• _WHAT IS EXPECTED_
For the entries that follow, restate word for word the line containing "Screen dimensions: 1200x675", the line containing "This screenshot has height=627, width=1121.", and every line that lies between them.

• _DATA IN THIS EXERCISE_

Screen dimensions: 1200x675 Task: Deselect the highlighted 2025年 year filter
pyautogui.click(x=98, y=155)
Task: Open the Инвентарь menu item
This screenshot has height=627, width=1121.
==
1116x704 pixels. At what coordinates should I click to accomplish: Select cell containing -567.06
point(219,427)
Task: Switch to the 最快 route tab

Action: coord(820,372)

• _RESPONSE TO THE EXERCISE_
Screen dimensions: 1200x675 Task: Deselect the highlighted 2025年 year filter
pyautogui.click(x=98, y=155)
Task: Open the Инвентарь menu item
This screenshot has height=627, width=1121.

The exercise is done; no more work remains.